▶ _Requirement_: Look below for the line containing "Where should I" and the line containing "Task: Open the hamburger menu", then set down both and every line between them exactly, without pictures.

▶ _Supplied material_:
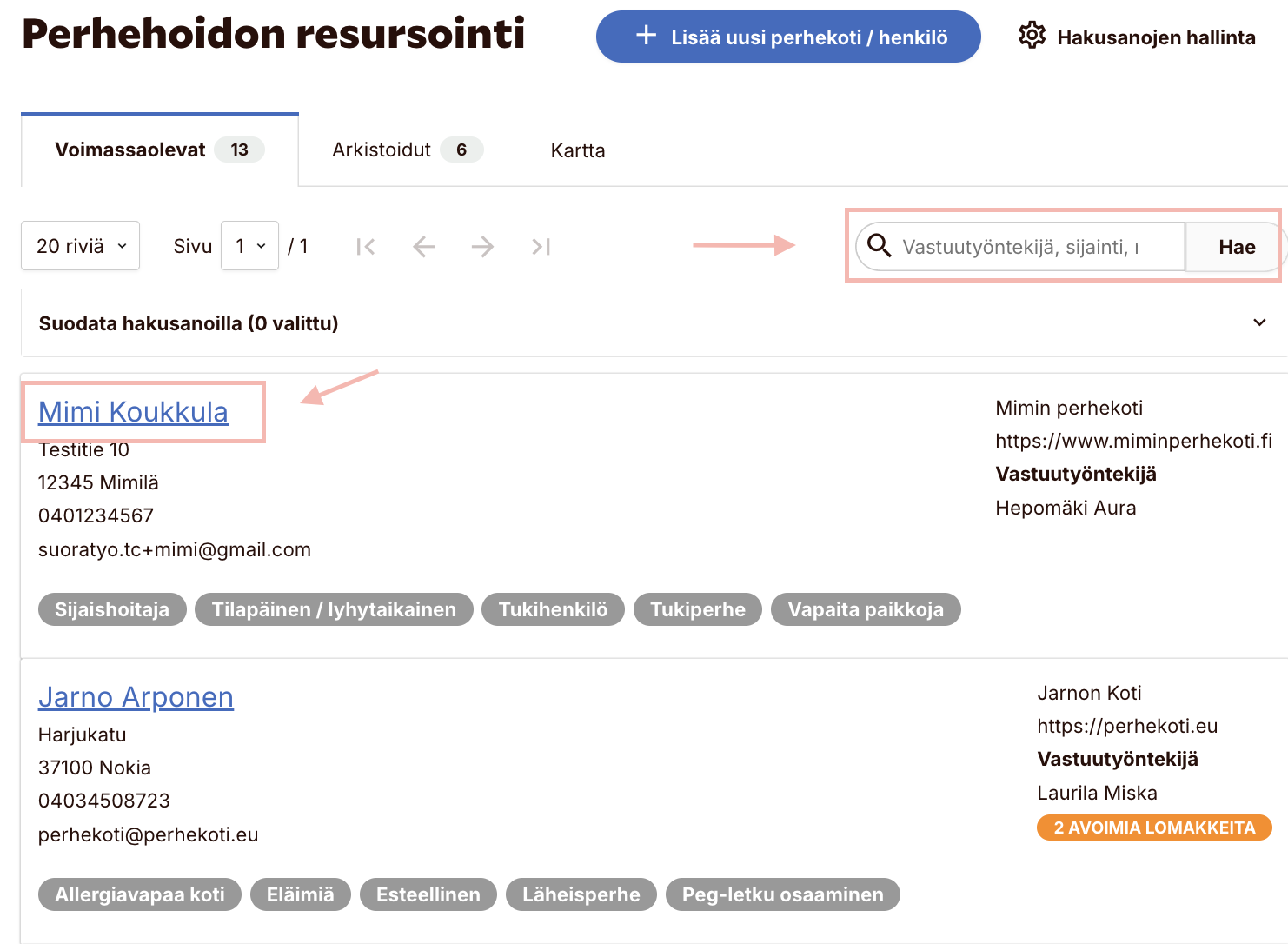Open Mimi Koukkula's profile link
The width and height of the screenshot is (1288, 944).
point(133,412)
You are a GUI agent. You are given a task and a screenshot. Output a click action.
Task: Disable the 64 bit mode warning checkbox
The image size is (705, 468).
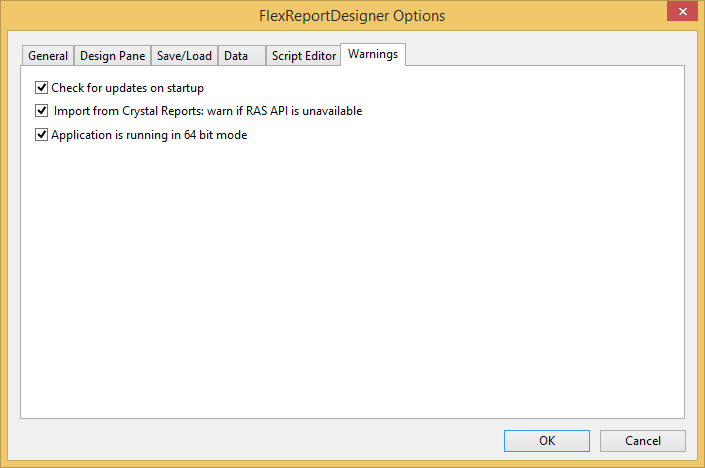pyautogui.click(x=42, y=135)
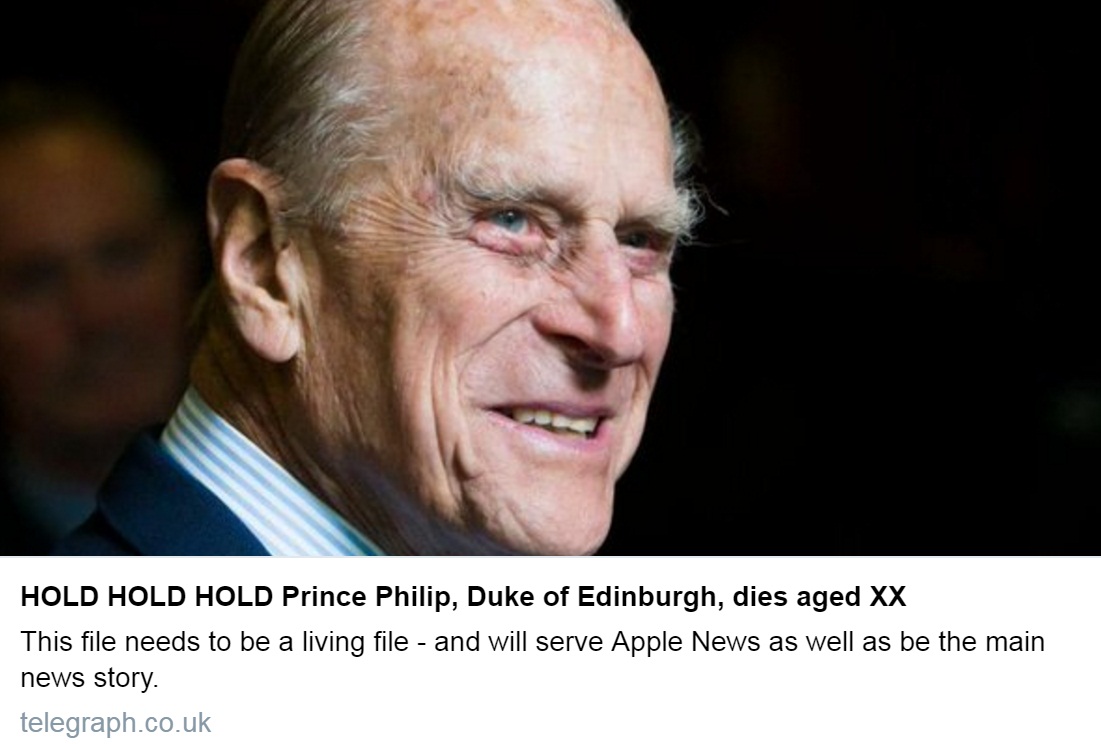The image size is (1101, 744).
Task: Select the description starting 'This file needs'
Action: click(532, 660)
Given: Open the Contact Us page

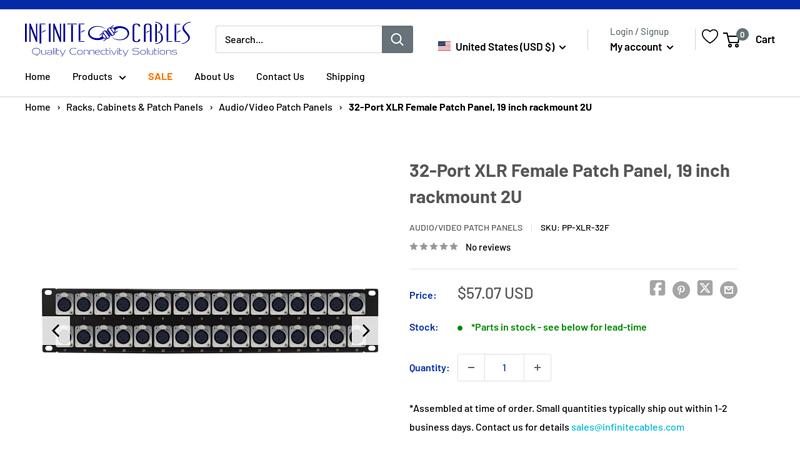Looking at the screenshot, I should pyautogui.click(x=280, y=77).
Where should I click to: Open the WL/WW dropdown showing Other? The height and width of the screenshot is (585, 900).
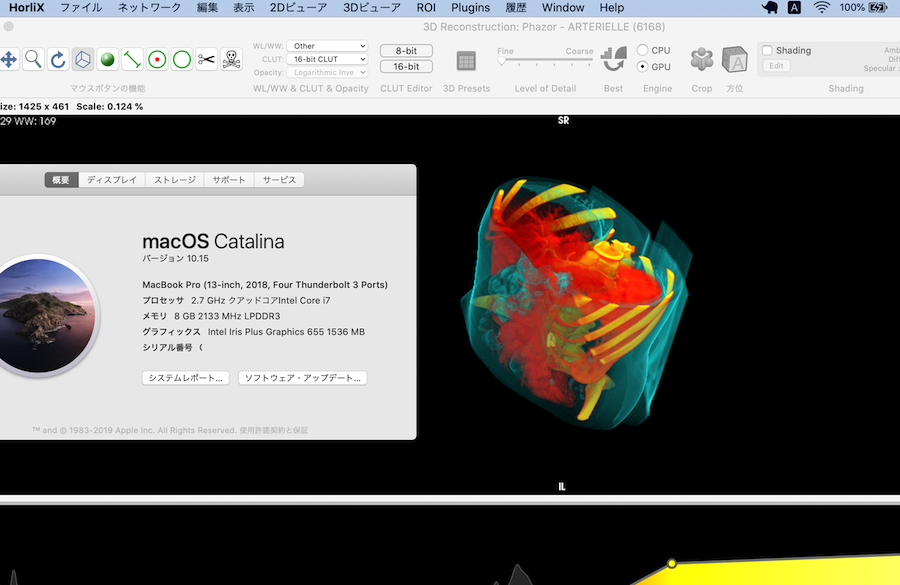(x=328, y=46)
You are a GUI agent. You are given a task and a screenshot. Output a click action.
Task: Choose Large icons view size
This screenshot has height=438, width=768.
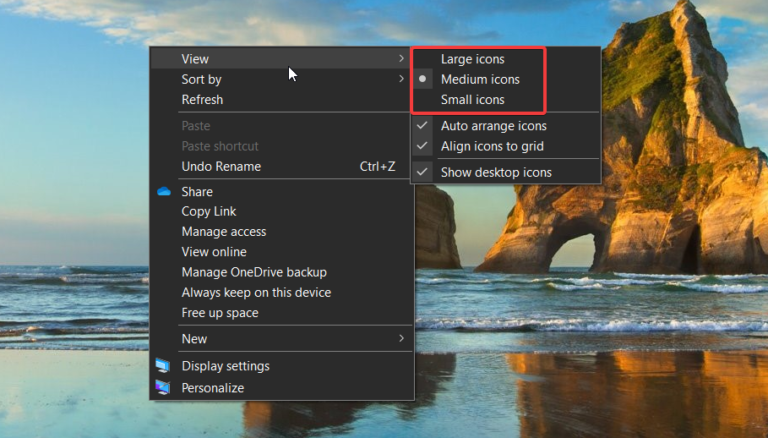pos(472,59)
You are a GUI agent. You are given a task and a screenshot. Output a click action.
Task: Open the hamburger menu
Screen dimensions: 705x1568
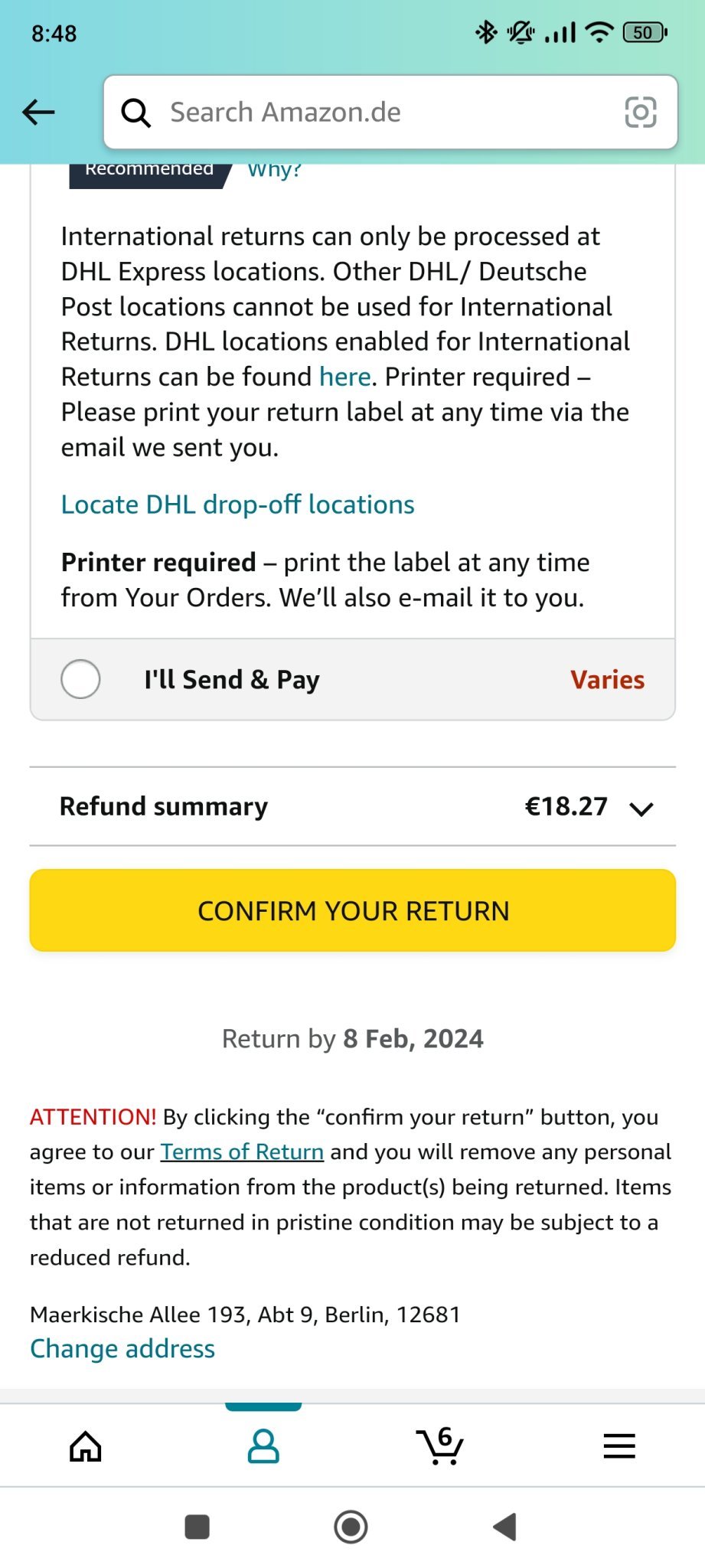point(619,1446)
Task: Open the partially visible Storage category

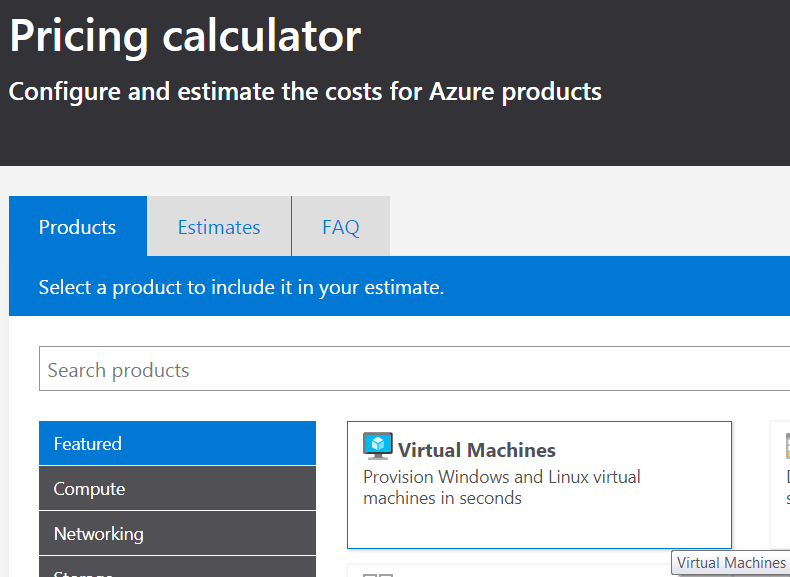Action: (x=177, y=571)
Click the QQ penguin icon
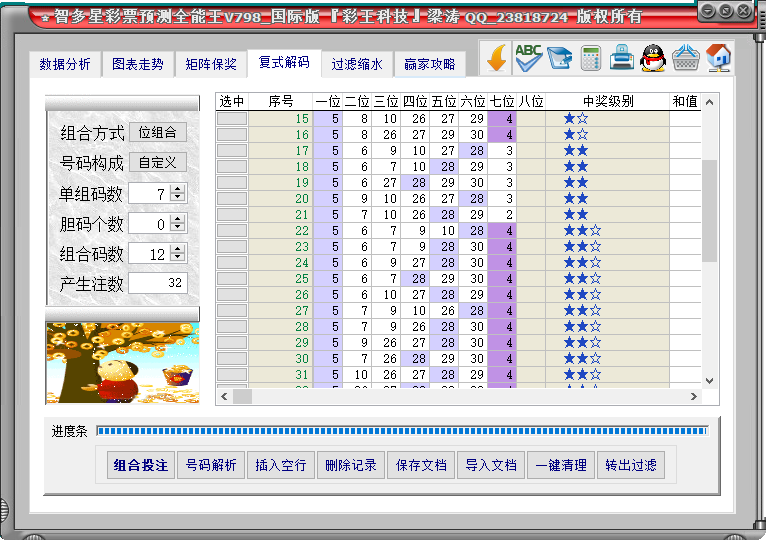This screenshot has width=769, height=543. 653,59

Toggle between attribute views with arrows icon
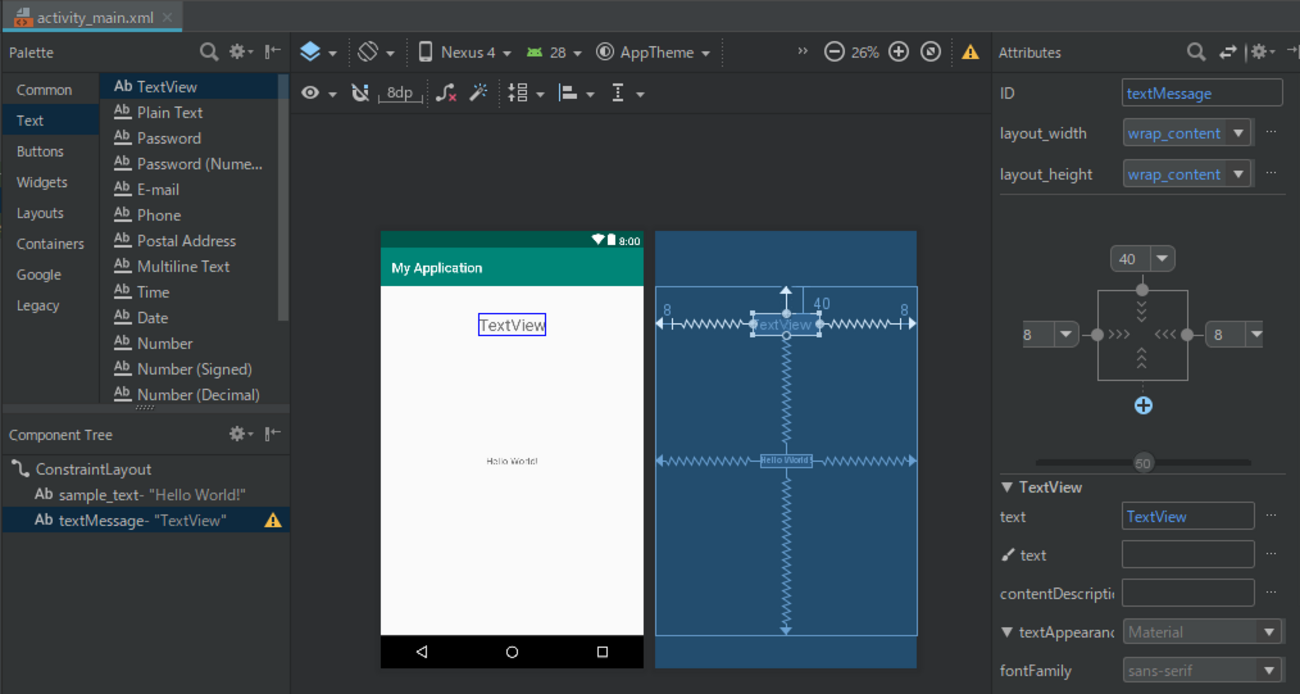point(1227,52)
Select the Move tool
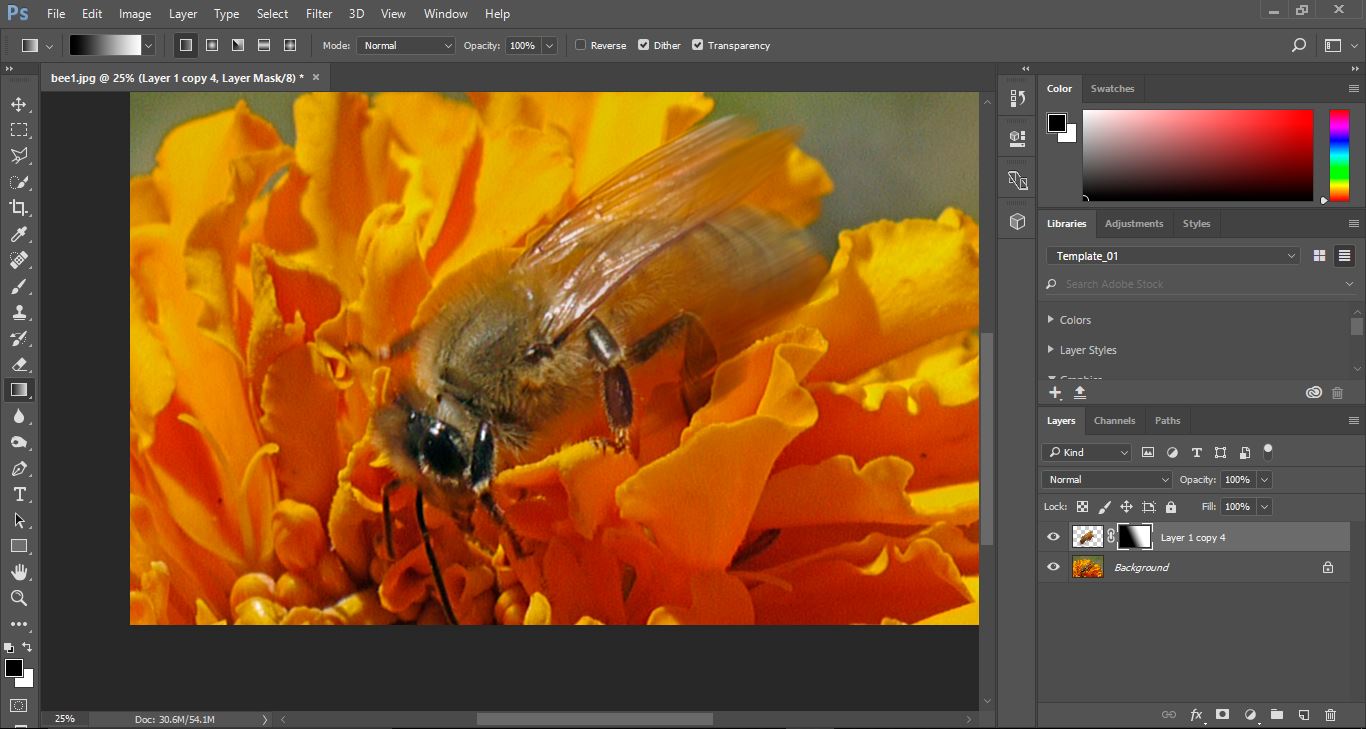The width and height of the screenshot is (1366, 729). pyautogui.click(x=19, y=104)
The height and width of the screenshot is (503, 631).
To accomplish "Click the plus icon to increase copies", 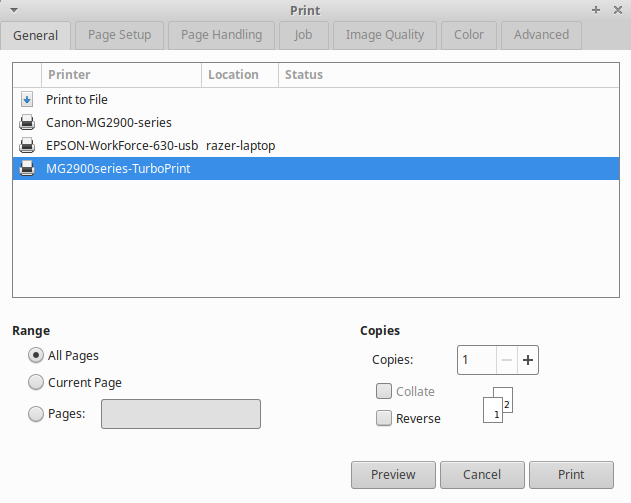I will click(528, 360).
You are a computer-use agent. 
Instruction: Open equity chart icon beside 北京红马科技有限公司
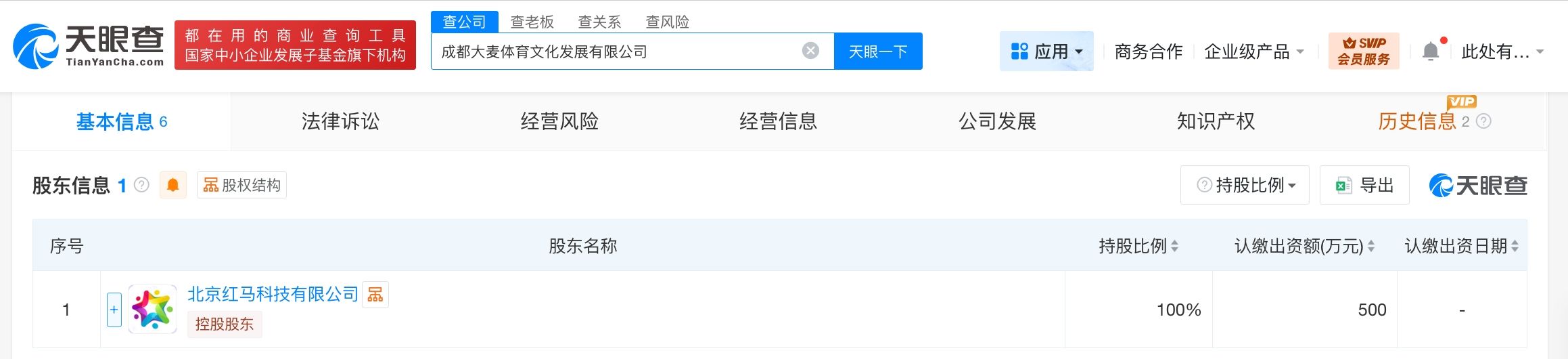click(375, 295)
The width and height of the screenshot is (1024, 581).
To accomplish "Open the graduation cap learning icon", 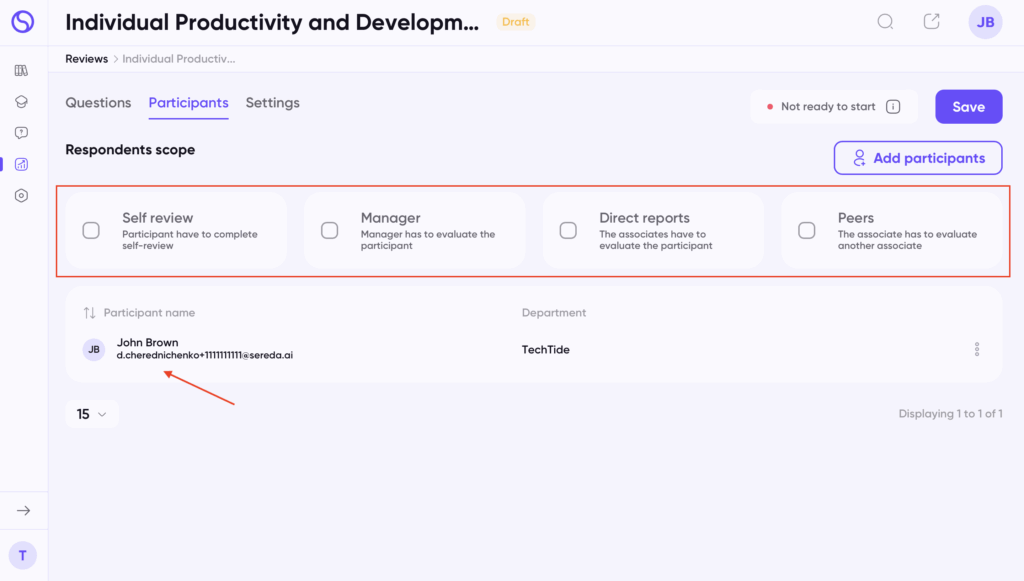I will (22, 102).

▶ _Task answer_:
Where should I click to: Open the WL/WW dropdown showing Other? The height and width of the screenshot is (585, 900).
(x=328, y=46)
You are a GUI agent. You are given a task and a screenshot. Output a click action.
Task: Choose Large icons view size
This screenshot has height=438, width=768.
pos(472,59)
You are a GUI agent. You are given a task and a screenshot. Output a click action.
Task: Open the hamburger menu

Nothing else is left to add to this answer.